= Beginning of Section =

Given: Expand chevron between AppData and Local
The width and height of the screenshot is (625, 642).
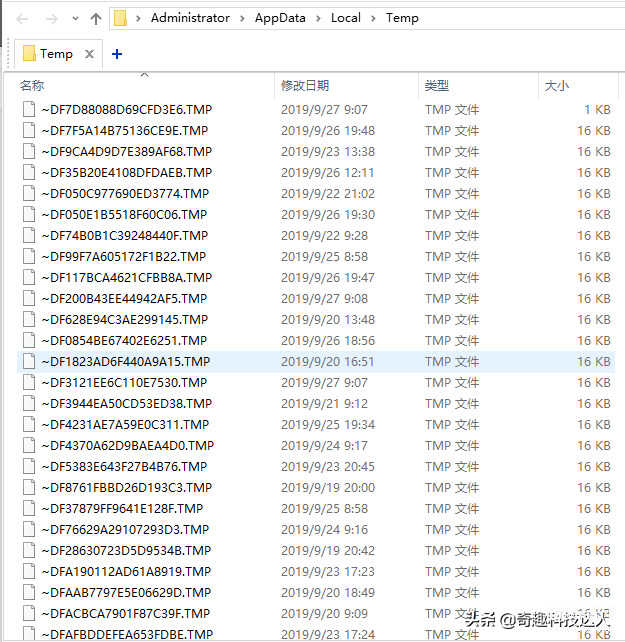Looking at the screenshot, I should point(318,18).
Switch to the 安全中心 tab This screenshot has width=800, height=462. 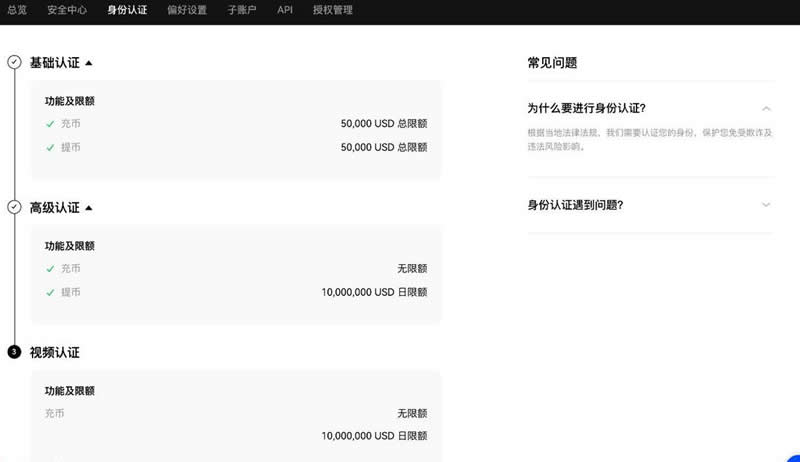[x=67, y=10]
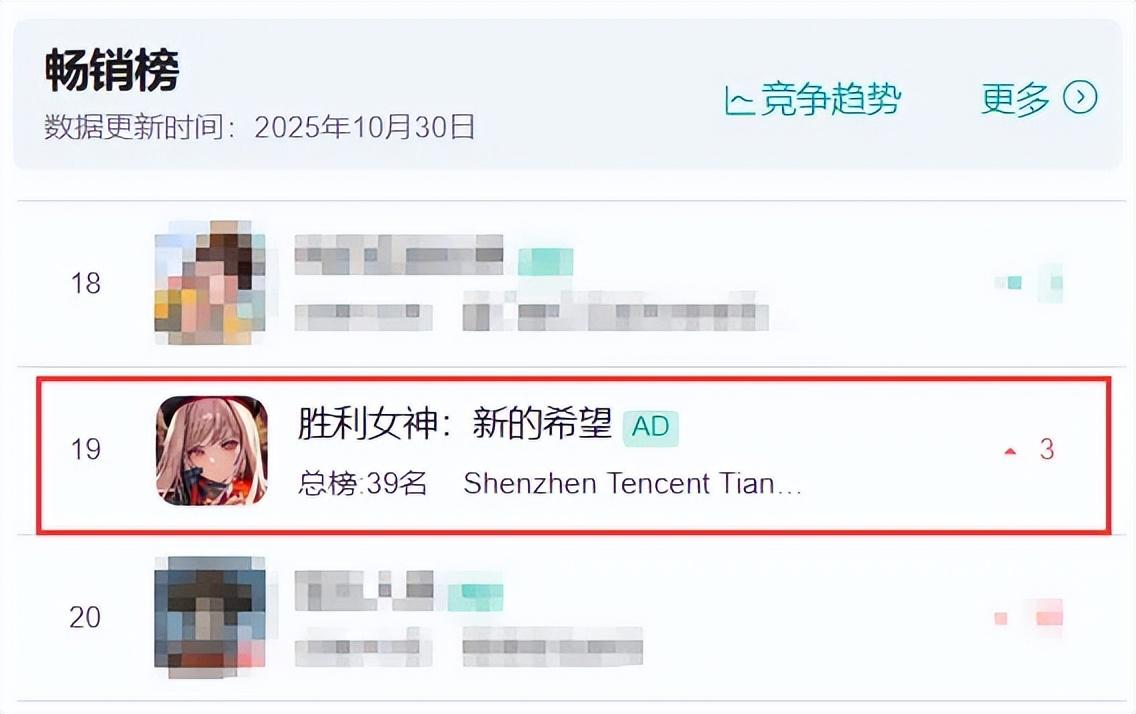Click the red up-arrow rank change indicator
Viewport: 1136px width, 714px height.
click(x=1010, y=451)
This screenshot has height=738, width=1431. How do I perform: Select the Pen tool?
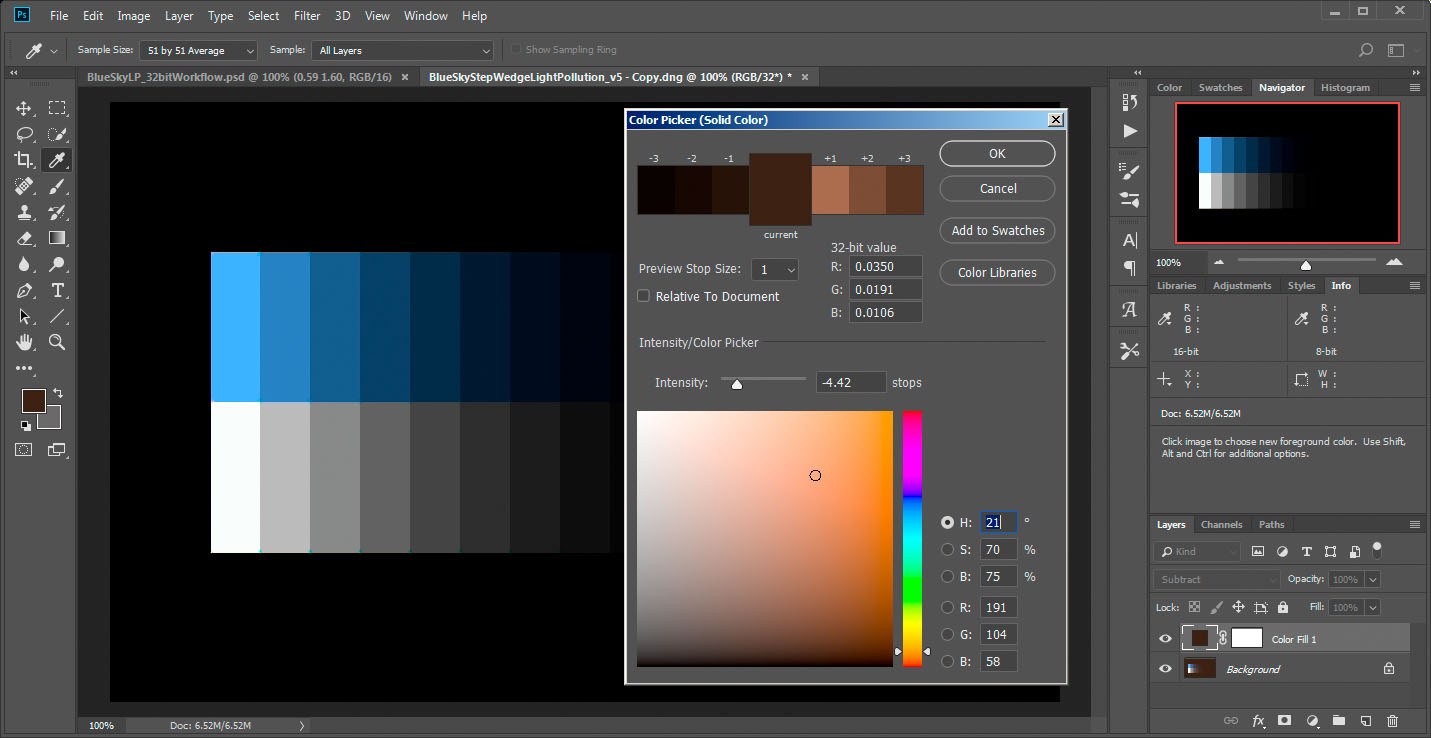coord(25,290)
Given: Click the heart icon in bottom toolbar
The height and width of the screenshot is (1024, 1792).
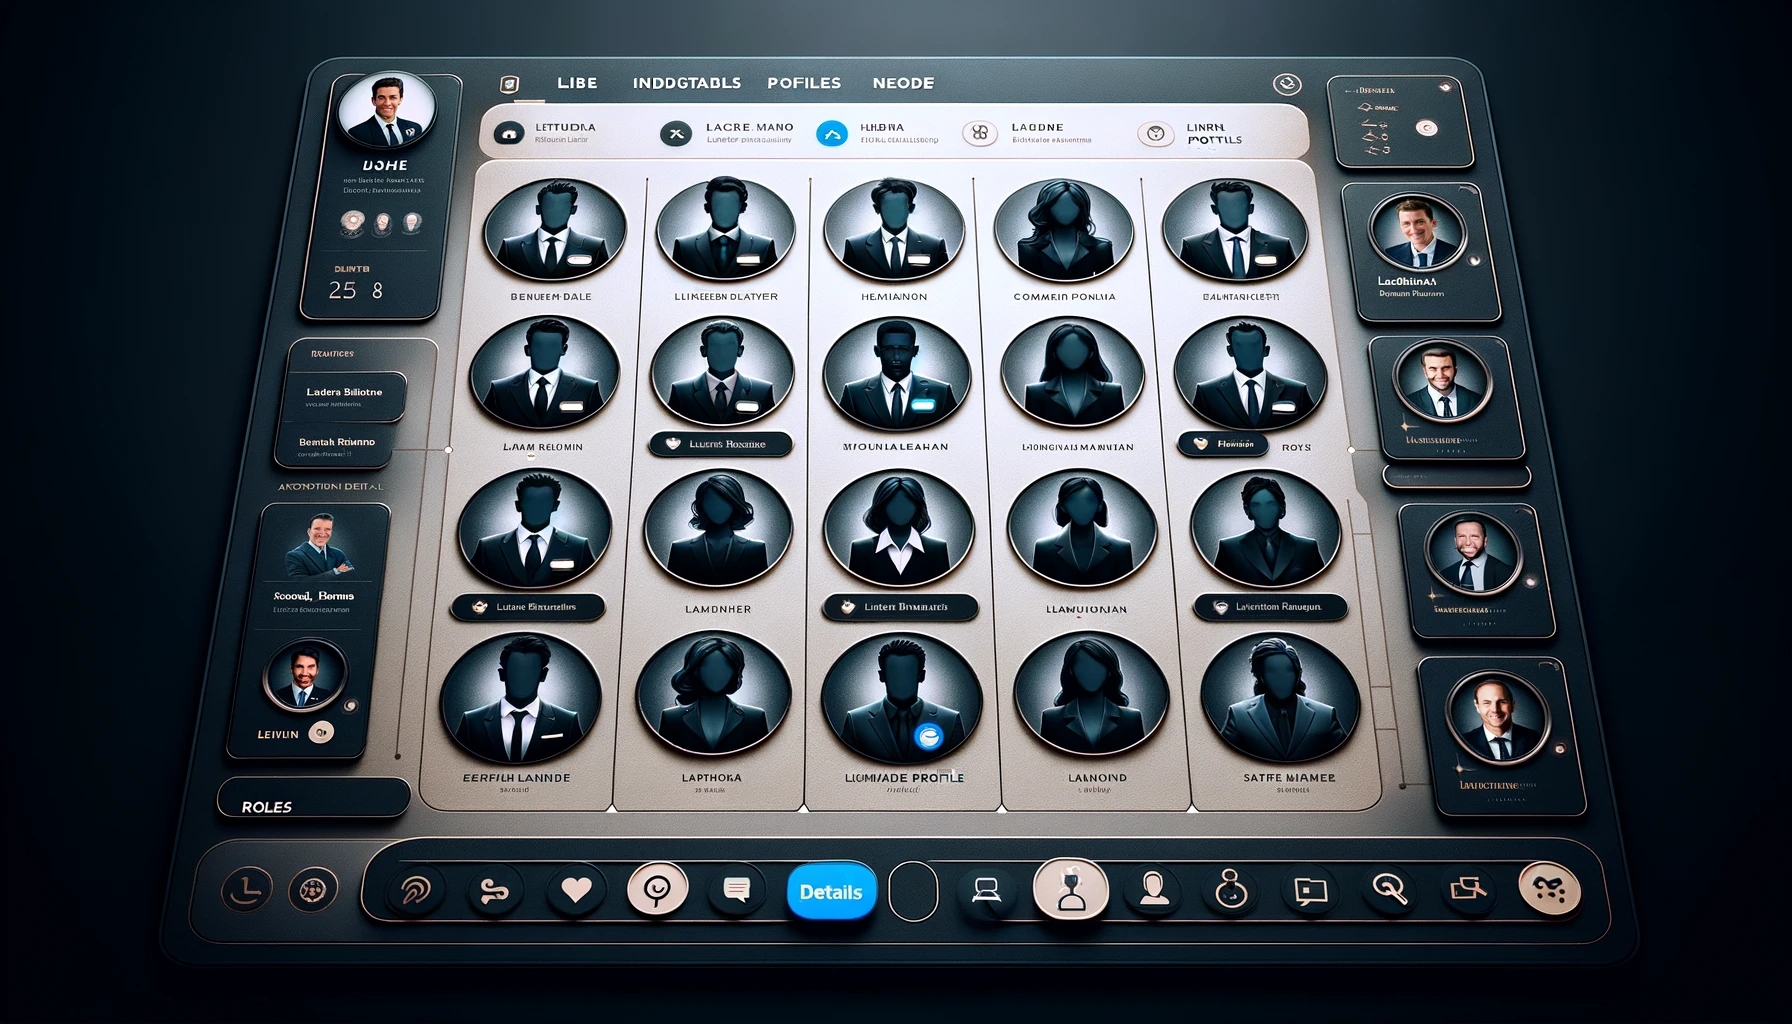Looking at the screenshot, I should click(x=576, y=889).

= End of Section =
= Beginning of Section =

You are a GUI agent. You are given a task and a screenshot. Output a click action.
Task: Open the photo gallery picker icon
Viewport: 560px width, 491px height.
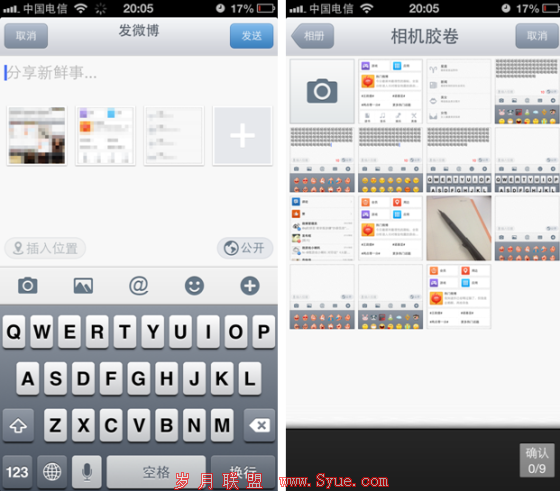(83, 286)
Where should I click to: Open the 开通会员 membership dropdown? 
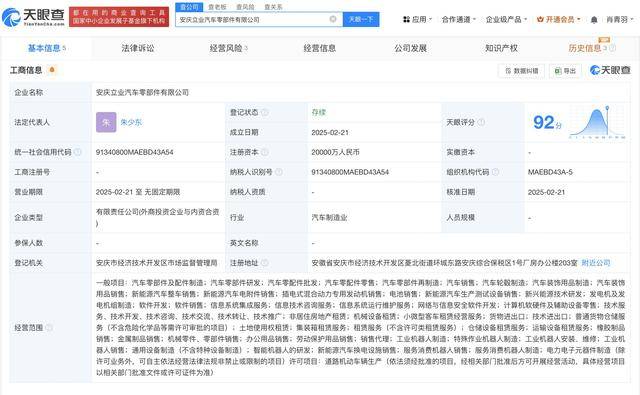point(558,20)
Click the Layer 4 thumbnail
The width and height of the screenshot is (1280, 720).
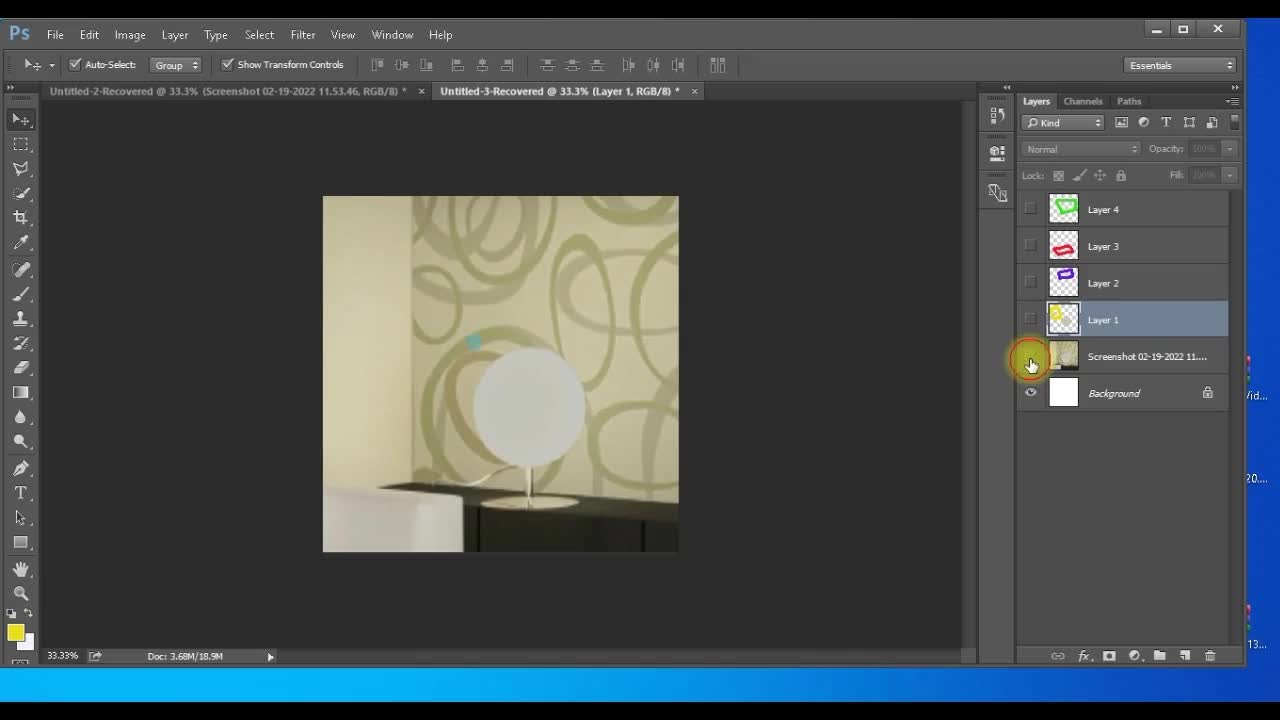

= End of Section =

Work to be completed: Show the lines above that have the word "icon".

Completed task:
Given: Click the heart icon in bottom toolbar
Task: Open the photo gallery picker icon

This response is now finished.